══ Listed entries
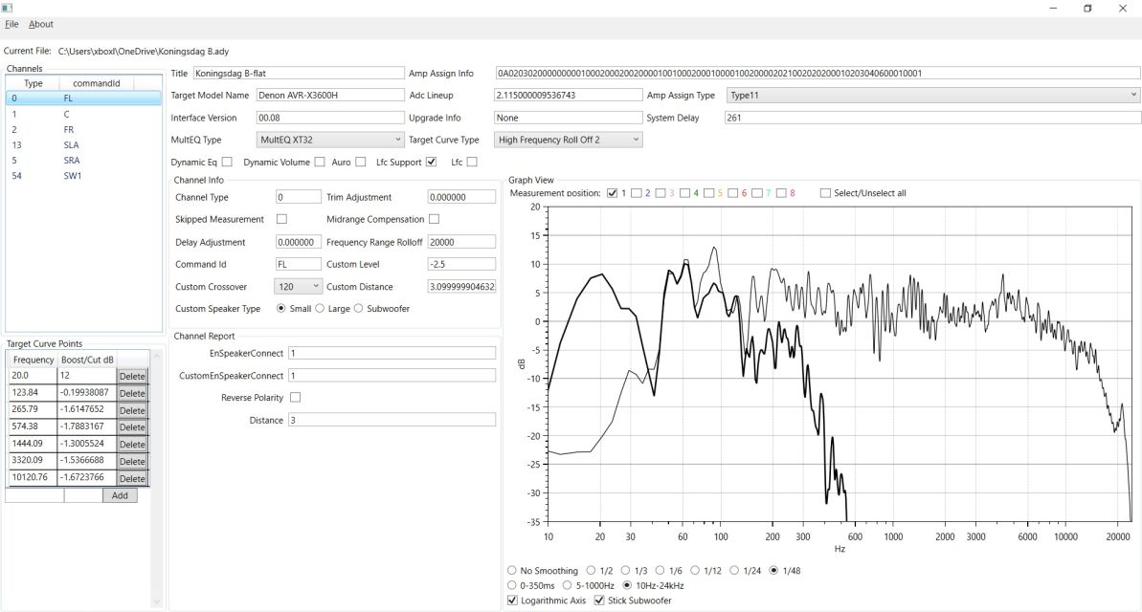Select the 0-350ms range option

point(512,585)
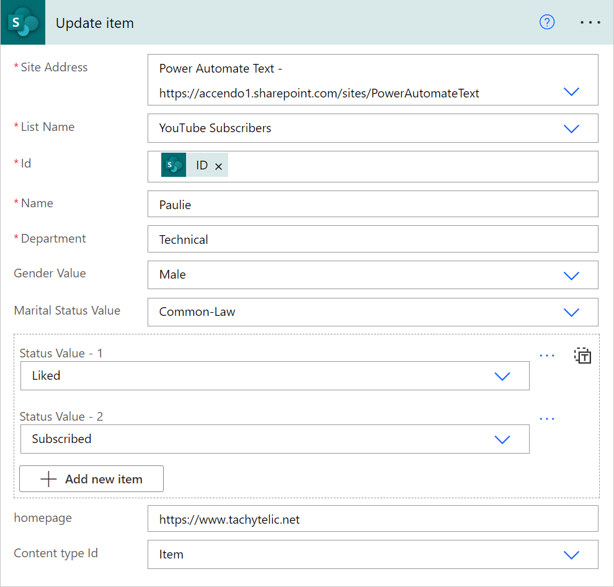Open the Marital Status Value dropdown

tap(571, 312)
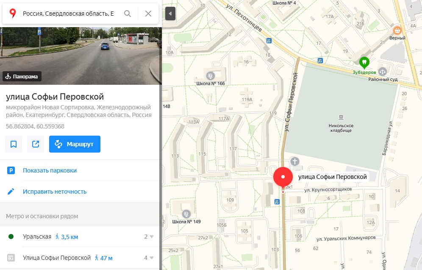Click the search address input field
The image size is (422, 270).
click(x=68, y=14)
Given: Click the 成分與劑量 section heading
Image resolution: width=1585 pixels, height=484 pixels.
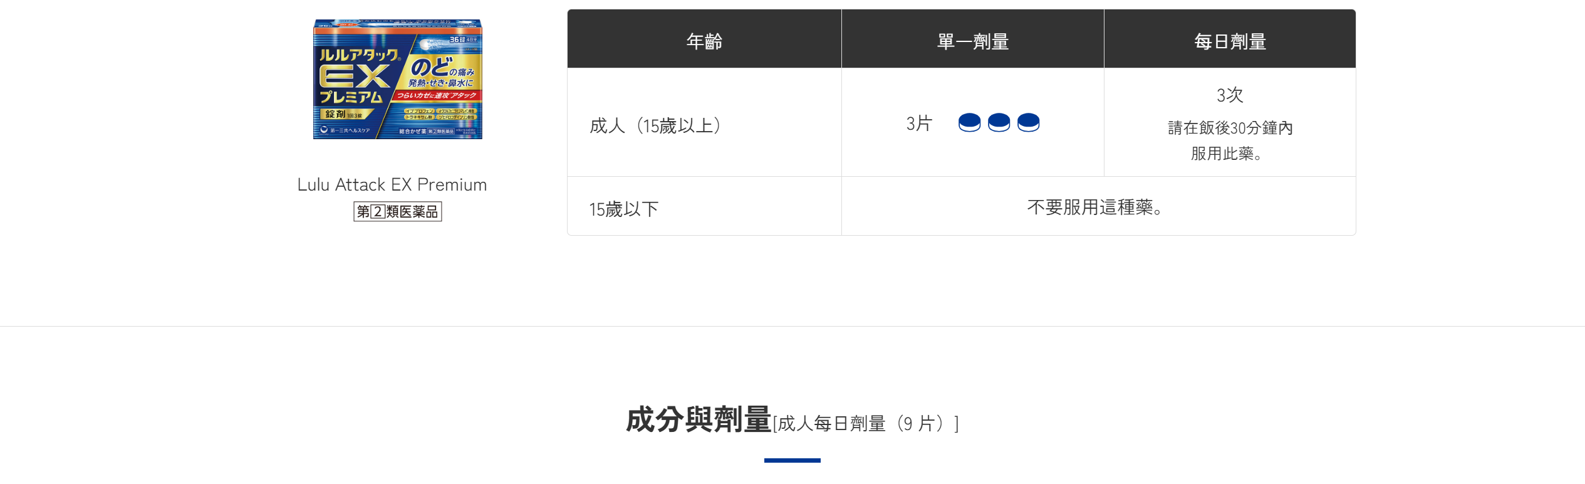Looking at the screenshot, I should coord(698,419).
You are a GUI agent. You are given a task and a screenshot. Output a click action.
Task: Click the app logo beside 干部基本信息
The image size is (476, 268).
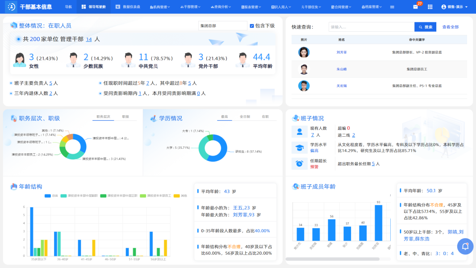pyautogui.click(x=12, y=7)
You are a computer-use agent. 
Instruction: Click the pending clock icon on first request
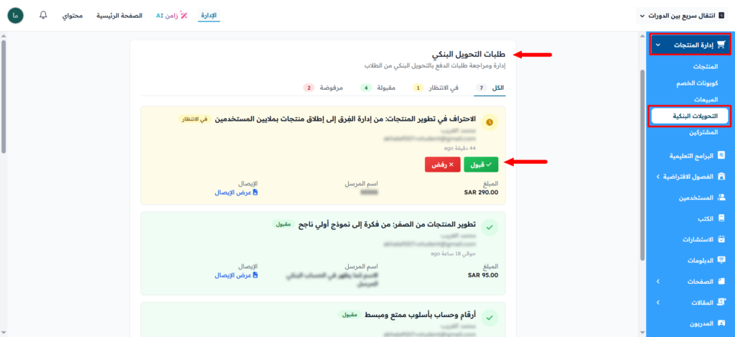pos(490,123)
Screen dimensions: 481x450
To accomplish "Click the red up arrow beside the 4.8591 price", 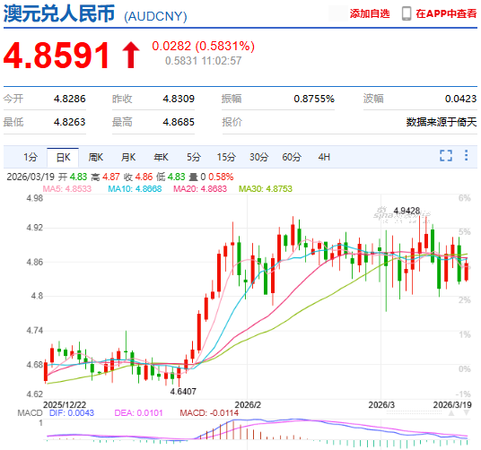I will 131,56.
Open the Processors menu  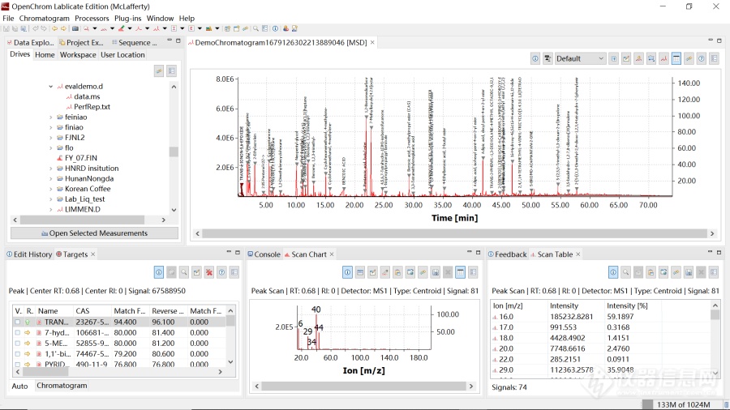pos(92,18)
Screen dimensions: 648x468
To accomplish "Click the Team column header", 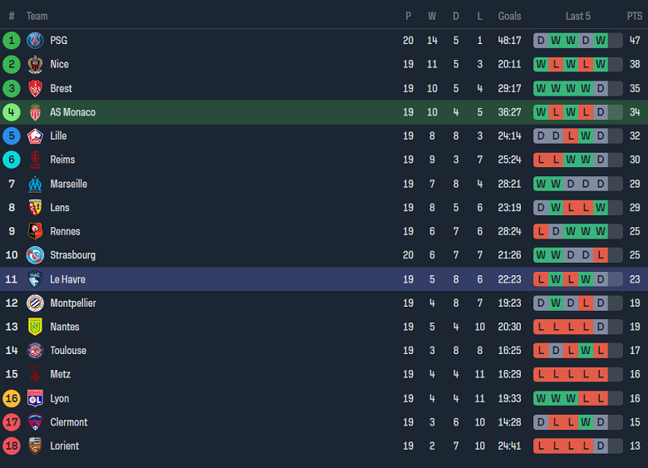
════
What to work on: Check each line above for the string "agent" and copy those that have it.

Result of the exercise:
You are a GUI agent. You are given a task and a screenshot. Output a click action.
You are a computer-use agent. 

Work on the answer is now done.